There are few things more damaging to a human group than having some people being served while they are never the ones doing the serving.
Ms Portas and similar, do I sneak in to your workplace to pass negative judgement about how you do your job? Because I am sure that many people would jump at the opportunity to tell TV presenters how bad their performance is and how poor the material that they make has become.
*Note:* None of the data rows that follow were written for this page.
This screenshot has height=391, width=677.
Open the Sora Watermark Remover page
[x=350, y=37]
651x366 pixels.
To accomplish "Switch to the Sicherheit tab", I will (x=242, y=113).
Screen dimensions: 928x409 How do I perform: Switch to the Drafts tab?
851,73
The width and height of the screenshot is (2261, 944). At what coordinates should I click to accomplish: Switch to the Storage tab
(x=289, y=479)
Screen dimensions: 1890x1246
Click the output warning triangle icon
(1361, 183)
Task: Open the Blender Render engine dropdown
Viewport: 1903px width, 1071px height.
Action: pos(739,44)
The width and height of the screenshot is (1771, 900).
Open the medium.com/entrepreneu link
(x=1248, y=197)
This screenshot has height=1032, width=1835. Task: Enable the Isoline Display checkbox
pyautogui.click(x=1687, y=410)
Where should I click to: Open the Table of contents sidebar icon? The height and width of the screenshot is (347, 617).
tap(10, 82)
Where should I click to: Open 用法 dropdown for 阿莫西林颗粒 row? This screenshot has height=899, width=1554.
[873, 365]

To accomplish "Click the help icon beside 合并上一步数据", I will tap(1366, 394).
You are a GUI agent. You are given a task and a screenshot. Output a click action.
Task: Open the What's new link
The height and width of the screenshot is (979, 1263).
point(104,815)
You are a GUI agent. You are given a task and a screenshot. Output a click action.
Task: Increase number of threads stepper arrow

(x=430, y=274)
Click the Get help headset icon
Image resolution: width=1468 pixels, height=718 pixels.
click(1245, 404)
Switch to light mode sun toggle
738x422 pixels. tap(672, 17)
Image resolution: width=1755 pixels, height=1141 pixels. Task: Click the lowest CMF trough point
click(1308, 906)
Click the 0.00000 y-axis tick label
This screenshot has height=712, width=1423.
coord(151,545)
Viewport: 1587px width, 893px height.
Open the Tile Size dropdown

But that’s impossible, of course. There are “mystery shoppers” for the poor, but surprisingly there is no equivalent for the rich. A good, strong argument can be made that while poor workers, those at the bottom of the hierarchy, are more and more policed to make sure they don’t step an inch out of line, rich workers, those at the nosebleed section of the social hierarchy, are not policed at all, with disastrous consequences for everyone. As we have seen, those on the financial sector, with the most power and the most money, have been left to do as they damn well please, and to Hell with the people who have to live with the consequences of their reckless behaviour and pay for the privilege.
The poor are then living in a police state and a “police market”. They are watched over by an increasingly fascist state obsessed with wanting to know how much money they have and how they use it, where they live and whether they are crippled enough to not be fit for labouring. They must subserviently report the most intimate details to an inquisitive Big Brother if they are to access their right to not live in complete destitution. “Benefits” are a right, in case anyone has forgotten. While at work they are watched over closer and closer, to a dehumanizing, demeaning, and degrading point, if they are to be paid the lowest wages that the law allows.
Meanwhile the wealthiest people on the planet can wreck holy havoc over the global economy and escape accountability.
How about a big demonstration outside Wall Street banks, with millions of people holding placards that read “Serve US”?
Just in case there are some woolly-brained middle class people who don’t understand what I’m saying here and who have the temerity to demand better service from the lowest paid workers in society, let me put it in plain English.
“Want more than minimum service? Pay more than minimum wages.”
Or for those who feel outraged at this statement: want to be “served” better? Pay more. I’m sure that Chanel, Dior, and the like will be more than happy to pander to your every need. It will cost you, of course. But the right to be treated like royalty has to be paid. At least in an economy where "serfdom" is not imposed by brutal force.